9fc48a39-3be2-4183-b645-ebbf4efb2467 kanister.fcd.description:6c254147-66e6-11ee-af2f-e6b8f1567dd3 MM DD HH:MM:SS
4b81583d-ccea-44e2-a577-4305e82ad02a kanister.fcd.description:e7634189-5fd3-11ee-af2f-e6b8f1567dd3 MM DD HH:MM:SS
$ govc disk.snapshot.rm -dc <datacenter-name> -ds <datastore-name> <volume-id> <snapshot-name>
Example:
$ govc disk.snapshot.rm -dc="Datacenter-1" -ds="Tanzu-vmfssan" -l "008d3b91-1756-49cd-9db3-fbf4699887fd" "9fc48a39-3be2-4183-b645-ebbf4efb2467"

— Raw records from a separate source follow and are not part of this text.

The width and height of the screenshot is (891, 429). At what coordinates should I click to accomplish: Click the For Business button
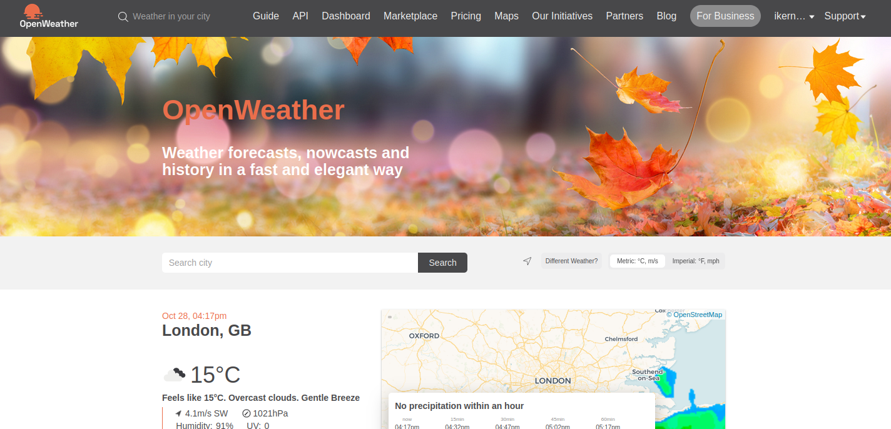pos(725,16)
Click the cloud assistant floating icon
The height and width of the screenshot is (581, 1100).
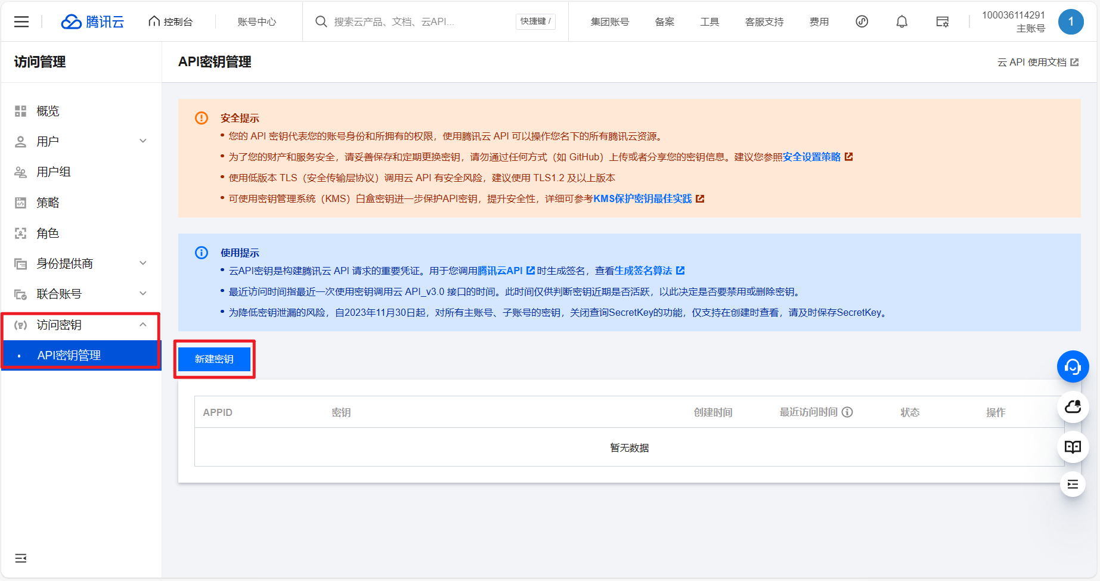click(1073, 407)
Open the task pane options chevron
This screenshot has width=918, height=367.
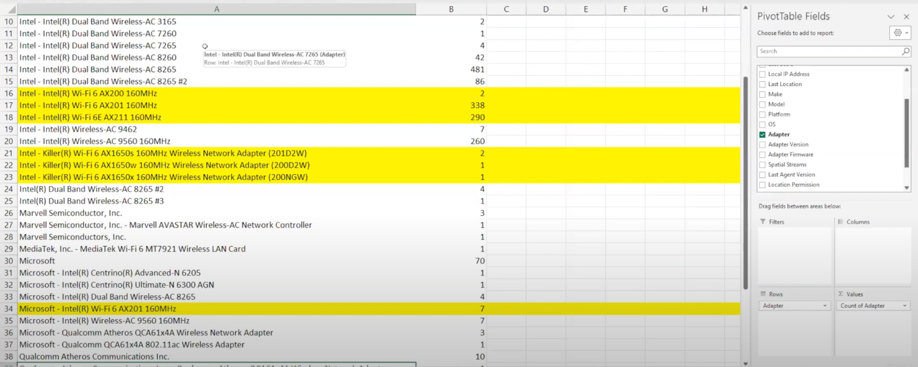(891, 17)
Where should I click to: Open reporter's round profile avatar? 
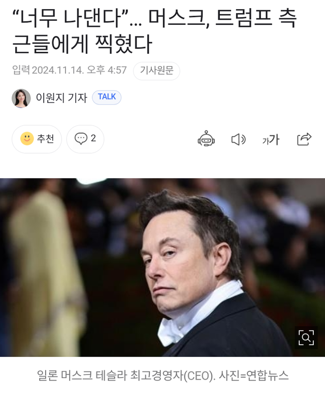tap(21, 98)
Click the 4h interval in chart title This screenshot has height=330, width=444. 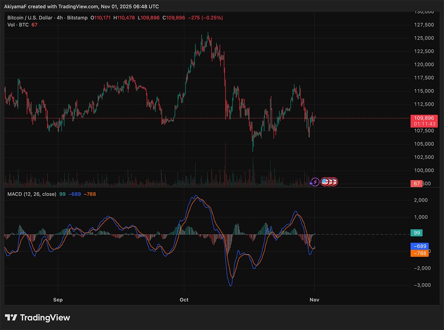59,18
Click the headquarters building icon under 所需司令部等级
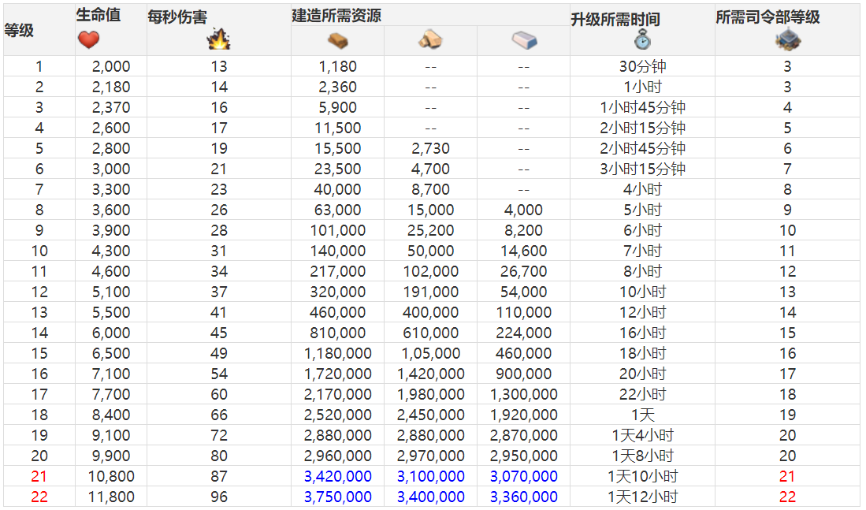The width and height of the screenshot is (866, 510). 786,39
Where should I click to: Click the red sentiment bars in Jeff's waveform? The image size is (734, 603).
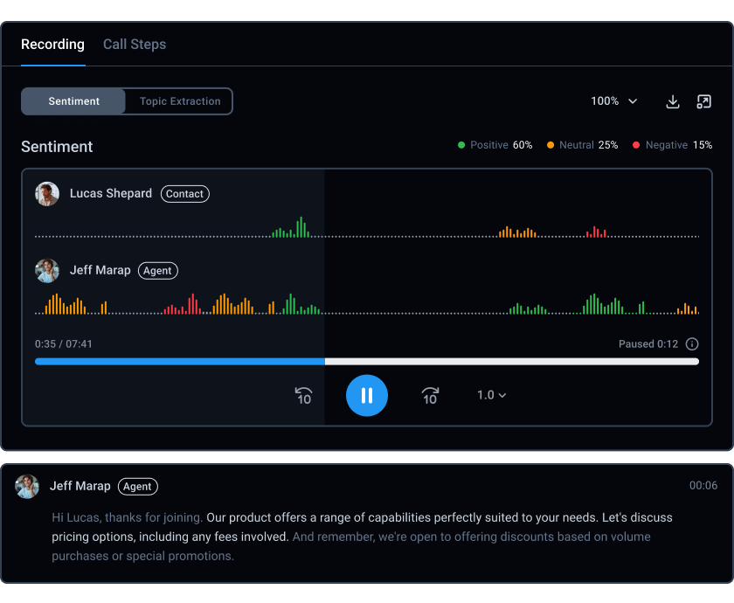click(181, 306)
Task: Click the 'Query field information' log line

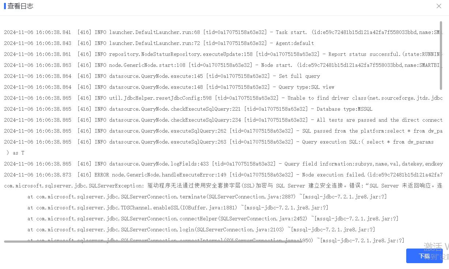Action: pos(223,164)
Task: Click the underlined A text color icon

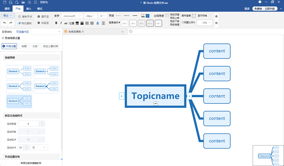Action: [97, 23]
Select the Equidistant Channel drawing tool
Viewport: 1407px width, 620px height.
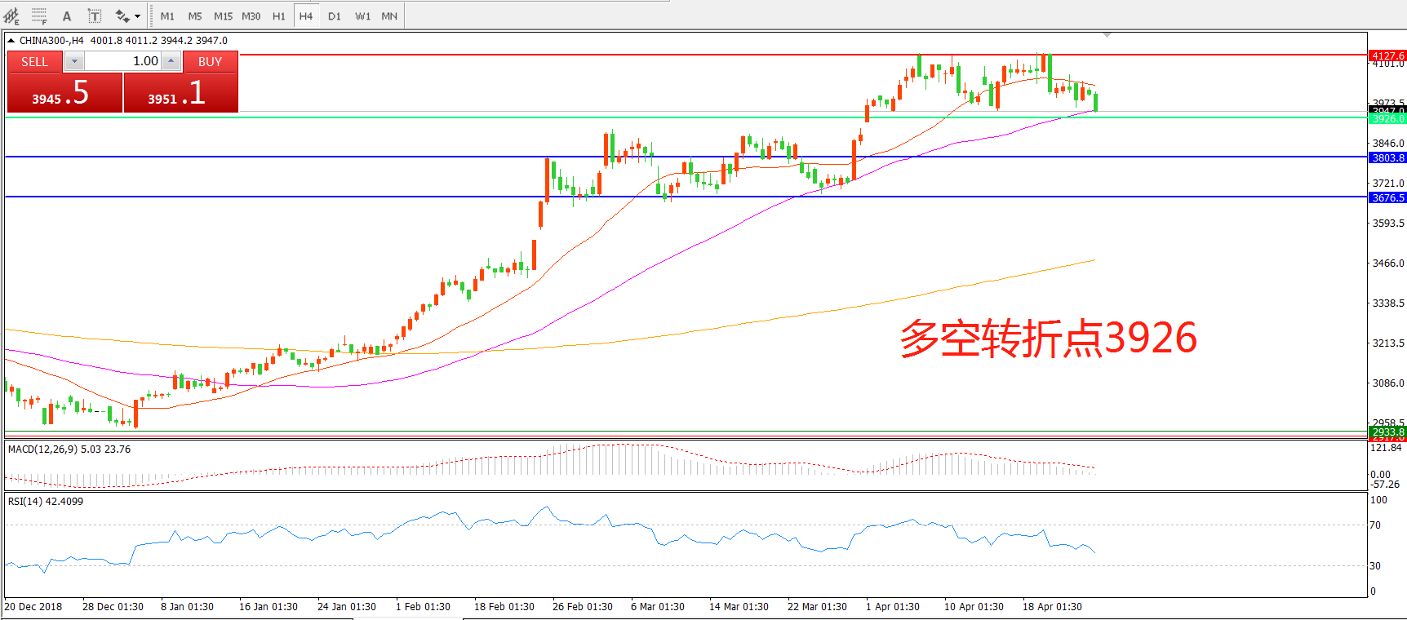pos(11,16)
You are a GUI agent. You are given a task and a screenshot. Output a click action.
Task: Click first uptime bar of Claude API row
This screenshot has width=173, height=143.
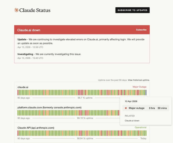coord(18,133)
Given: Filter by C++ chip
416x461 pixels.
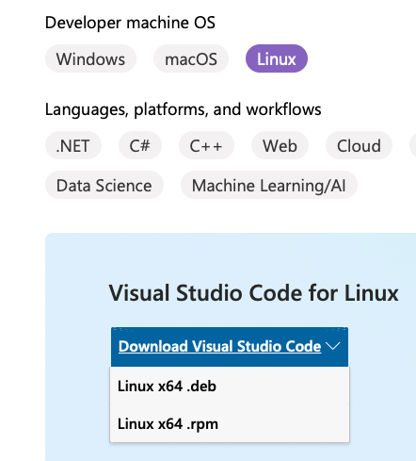Looking at the screenshot, I should [x=206, y=145].
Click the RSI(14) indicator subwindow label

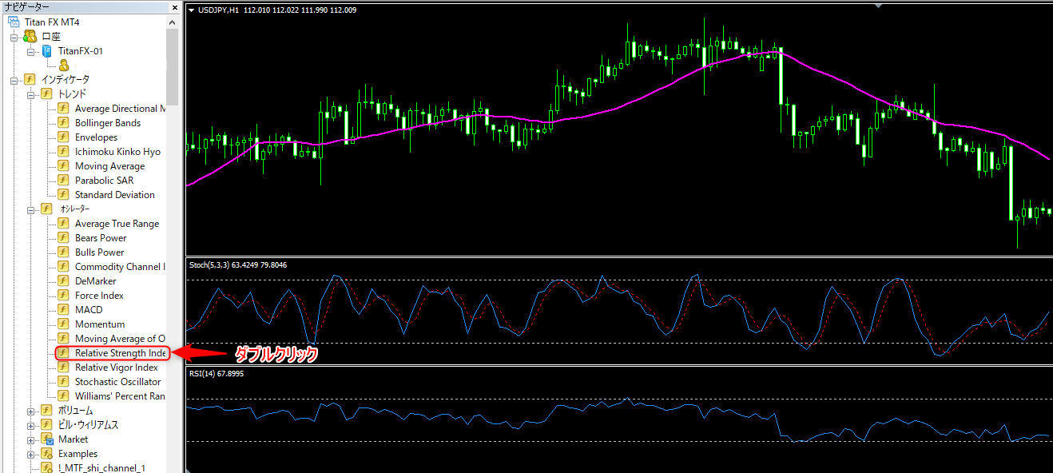tap(216, 372)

[DD-MM-YY HH:MM:SS] Deleting 9fc48a39-3be2-4183-b645-ebbf4efb2467...OK
For windows :
$ .\govc.exe disk.snapshot.ls -k -u user:password@host -dc=<datacenter-name> -ds=<datastore-name> -l <volume-id>
-k : Skip verification of server certificate
-u : vCenter or ESXi URL to be specified with username and password to be used for connection
-dc : Datacenter name from the vCenter inventory
-ds : Name of the datastore in use
.\govc.exe disk.snapshot.ls -k -u [email protected]:*********@vCenter-FQDN -dc='example-datacenter' -ds='example-datastore-name-1' -l 'volume-id-from step-1'
$ .\govc.exe disk.snapshot.rm -k -u [email protected]:***********@vCenter-FQDN -dc='example-datacenter' -ds='datastore-name-01' 3c5394ca-4592-4384-ae7f-a162fce93fb8
[DD-MM-YY HH:MM:SS] Deleting 3c5394ca-4592-4384-ae7f-a162fce93fb8...OK%)
Deleting the snapshots manually from the vSphere side while they haven't been deleted from the backup solution side may cause discrepancies in the backup solution database. Thus, the customer must confirm that those snapshots are orphaned and have already been deleted from the backup solution side. If he needs help to confirm, he should engage the backup solution vendor.